_TASK REQUIREMENTS_
Copy the lines of data word for word, starting at the line that contains "You are a computer-use agent. Screen dimensions: 1389x868" and ending at the line that contains "Looking at the screenshot, I should click(187, 742).".

_SUPPLIED RECORDS_
***

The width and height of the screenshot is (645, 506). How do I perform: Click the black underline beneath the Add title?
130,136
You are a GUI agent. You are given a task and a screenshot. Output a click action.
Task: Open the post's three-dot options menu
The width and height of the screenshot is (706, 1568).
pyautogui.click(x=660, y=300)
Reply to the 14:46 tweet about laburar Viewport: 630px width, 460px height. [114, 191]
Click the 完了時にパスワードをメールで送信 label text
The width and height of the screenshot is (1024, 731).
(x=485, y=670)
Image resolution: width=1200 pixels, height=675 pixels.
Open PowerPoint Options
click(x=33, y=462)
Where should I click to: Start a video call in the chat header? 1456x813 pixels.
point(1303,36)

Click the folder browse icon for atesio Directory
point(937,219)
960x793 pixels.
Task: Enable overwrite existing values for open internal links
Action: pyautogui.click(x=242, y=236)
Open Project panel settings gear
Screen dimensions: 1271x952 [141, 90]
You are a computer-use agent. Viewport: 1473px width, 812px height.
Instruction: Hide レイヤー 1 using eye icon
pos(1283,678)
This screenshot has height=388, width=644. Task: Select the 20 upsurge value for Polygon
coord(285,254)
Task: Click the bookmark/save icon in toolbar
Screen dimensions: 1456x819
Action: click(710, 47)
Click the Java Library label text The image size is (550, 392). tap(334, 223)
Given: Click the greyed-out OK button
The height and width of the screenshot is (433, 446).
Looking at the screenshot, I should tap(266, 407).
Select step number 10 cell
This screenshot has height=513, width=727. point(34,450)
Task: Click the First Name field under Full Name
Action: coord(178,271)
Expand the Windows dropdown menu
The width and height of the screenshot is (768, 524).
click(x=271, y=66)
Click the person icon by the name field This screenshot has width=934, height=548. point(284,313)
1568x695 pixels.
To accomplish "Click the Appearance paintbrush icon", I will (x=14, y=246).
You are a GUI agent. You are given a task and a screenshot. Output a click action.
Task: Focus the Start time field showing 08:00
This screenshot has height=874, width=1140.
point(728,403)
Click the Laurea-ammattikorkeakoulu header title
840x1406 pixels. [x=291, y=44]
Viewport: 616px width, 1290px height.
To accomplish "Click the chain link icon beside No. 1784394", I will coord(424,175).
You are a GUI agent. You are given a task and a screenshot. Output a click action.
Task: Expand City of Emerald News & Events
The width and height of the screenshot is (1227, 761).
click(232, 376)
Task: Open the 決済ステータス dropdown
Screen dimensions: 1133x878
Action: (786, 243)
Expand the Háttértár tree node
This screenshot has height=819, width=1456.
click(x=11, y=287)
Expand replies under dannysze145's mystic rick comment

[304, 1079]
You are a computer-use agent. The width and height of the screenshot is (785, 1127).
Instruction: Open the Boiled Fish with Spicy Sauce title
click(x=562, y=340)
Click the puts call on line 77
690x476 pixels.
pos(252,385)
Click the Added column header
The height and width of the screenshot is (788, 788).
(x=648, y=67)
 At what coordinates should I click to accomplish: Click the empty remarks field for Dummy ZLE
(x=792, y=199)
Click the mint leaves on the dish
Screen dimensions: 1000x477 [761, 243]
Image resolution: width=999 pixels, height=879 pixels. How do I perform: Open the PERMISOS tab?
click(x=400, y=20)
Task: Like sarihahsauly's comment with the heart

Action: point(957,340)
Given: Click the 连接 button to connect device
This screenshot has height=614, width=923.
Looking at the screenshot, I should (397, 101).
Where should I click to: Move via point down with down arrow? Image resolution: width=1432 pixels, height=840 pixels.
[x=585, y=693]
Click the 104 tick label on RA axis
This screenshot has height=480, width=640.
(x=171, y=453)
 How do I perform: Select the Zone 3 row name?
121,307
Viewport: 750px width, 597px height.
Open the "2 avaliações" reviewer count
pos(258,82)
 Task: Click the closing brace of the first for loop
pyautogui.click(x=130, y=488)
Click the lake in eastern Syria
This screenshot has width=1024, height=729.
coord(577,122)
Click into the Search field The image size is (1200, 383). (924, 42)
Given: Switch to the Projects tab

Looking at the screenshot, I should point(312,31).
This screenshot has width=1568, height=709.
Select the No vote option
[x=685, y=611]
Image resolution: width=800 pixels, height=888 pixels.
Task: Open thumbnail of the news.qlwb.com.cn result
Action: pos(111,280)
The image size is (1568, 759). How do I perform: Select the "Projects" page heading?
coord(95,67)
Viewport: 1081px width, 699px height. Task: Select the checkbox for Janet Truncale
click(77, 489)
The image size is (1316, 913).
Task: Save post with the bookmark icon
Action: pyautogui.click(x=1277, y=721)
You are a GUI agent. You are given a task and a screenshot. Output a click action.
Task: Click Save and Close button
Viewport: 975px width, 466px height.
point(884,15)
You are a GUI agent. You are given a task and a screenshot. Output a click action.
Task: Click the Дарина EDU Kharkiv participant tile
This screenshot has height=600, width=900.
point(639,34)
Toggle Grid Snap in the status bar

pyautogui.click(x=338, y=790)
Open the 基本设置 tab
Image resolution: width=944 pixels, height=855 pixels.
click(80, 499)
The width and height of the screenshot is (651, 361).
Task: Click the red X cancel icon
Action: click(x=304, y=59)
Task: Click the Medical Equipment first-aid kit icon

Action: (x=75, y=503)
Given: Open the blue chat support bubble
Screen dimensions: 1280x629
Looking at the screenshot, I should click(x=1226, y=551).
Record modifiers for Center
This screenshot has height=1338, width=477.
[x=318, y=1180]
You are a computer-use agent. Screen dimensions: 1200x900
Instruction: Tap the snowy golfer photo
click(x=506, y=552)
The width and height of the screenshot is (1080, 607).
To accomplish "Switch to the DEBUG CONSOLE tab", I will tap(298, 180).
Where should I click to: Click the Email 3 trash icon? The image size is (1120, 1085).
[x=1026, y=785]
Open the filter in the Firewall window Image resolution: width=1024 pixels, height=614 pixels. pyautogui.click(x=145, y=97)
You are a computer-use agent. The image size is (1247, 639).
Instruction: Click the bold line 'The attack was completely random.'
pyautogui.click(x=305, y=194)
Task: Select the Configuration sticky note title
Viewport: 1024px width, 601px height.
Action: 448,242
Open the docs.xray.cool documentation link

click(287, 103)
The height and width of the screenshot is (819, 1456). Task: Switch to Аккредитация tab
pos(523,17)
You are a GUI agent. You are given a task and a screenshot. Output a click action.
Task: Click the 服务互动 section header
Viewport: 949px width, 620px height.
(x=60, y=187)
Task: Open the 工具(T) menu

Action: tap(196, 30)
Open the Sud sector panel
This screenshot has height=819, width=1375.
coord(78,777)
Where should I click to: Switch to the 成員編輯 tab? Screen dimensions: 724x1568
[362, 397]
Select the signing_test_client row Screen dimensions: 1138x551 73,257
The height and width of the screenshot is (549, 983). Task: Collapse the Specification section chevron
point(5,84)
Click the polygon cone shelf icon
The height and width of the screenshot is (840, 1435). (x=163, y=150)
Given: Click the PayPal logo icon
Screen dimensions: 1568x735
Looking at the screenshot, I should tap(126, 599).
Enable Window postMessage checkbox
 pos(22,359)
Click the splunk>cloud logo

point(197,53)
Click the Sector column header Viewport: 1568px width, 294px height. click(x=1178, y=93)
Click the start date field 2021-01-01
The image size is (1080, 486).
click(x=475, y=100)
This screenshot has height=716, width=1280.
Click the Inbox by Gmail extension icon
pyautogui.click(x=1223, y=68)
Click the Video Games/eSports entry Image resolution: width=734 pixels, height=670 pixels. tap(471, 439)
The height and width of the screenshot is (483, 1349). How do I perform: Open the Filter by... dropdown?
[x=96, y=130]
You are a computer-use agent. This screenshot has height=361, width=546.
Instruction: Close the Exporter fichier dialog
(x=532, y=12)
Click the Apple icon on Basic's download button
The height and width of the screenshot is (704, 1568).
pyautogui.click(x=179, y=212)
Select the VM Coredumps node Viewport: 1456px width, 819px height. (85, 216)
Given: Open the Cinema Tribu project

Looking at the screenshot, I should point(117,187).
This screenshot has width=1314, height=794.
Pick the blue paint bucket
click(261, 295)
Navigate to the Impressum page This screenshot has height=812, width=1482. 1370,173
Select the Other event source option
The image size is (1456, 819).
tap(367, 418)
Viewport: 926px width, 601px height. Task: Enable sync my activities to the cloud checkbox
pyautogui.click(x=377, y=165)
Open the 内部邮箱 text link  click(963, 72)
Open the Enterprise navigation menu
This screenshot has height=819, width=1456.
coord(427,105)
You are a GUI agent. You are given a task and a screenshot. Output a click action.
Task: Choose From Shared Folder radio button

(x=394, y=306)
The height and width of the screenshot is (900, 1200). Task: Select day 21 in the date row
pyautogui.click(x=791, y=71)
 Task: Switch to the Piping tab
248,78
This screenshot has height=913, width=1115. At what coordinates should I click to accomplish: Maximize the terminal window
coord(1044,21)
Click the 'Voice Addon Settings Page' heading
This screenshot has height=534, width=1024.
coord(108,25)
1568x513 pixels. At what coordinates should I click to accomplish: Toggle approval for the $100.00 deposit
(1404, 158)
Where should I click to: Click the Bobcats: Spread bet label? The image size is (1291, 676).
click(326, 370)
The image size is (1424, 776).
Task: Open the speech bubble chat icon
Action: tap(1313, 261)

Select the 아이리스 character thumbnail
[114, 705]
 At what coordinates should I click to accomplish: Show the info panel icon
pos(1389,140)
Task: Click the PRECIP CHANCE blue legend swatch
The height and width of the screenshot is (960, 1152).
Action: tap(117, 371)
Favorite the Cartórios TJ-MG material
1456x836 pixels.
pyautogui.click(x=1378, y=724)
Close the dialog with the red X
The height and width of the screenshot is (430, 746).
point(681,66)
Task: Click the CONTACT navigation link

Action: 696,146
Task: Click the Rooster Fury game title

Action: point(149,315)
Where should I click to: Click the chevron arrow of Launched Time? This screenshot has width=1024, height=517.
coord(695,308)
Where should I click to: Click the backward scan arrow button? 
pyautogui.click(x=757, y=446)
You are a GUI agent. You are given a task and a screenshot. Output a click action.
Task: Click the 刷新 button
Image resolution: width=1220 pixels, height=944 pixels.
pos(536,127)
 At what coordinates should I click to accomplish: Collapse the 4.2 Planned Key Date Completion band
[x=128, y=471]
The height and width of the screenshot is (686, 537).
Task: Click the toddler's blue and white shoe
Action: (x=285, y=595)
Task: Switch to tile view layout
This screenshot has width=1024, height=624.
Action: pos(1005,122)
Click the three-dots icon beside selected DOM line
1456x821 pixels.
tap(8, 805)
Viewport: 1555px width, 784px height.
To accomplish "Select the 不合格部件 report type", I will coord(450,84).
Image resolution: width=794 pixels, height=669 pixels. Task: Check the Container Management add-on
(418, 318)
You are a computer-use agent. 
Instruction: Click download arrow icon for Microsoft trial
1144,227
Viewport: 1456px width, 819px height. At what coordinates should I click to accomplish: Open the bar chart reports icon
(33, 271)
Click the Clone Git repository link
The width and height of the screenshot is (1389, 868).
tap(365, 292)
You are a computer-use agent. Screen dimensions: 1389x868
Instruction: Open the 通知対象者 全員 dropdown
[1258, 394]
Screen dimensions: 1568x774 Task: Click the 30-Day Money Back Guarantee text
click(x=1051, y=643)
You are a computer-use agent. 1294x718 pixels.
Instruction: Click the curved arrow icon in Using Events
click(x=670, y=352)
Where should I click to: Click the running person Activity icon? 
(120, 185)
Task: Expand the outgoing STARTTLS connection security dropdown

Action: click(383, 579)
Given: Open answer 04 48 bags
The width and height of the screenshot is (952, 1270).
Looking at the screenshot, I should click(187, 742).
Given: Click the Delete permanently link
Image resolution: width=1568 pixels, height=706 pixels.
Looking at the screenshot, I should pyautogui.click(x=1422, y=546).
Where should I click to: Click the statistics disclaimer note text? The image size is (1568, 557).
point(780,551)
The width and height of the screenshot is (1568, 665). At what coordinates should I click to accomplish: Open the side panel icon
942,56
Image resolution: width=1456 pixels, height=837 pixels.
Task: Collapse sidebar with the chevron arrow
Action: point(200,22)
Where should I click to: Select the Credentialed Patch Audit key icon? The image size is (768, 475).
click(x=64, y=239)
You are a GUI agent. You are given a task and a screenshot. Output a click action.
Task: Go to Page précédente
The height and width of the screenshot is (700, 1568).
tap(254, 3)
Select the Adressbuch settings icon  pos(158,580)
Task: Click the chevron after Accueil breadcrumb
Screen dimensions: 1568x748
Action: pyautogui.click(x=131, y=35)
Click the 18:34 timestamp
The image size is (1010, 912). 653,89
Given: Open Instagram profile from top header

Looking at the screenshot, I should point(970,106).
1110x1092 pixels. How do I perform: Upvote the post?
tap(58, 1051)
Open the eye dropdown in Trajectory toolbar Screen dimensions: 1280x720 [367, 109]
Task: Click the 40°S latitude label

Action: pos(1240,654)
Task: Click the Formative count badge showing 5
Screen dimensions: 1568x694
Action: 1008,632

***

_RESULT BELOW_
You are a computer-use agent. Screen dimensions: 1389x868
Instruction: Open the 通知対象者 全員 dropdown
[1258, 394]
Screen dimensions: 1568x774 Task: Click the 30-Day Money Back Guarantee text
click(x=1051, y=643)
You are a computer-use agent. 1294x718 pixels.
Instruction: Click the curved arrow icon in Using Events
click(x=670, y=352)
Where should I click to: Click the running person Activity icon? 
(120, 185)
Task: Expand the outgoing STARTTLS connection security dropdown

Action: click(383, 579)
Given: Open answer 04 48 bags
The width and height of the screenshot is (952, 1270).
Looking at the screenshot, I should click(187, 742).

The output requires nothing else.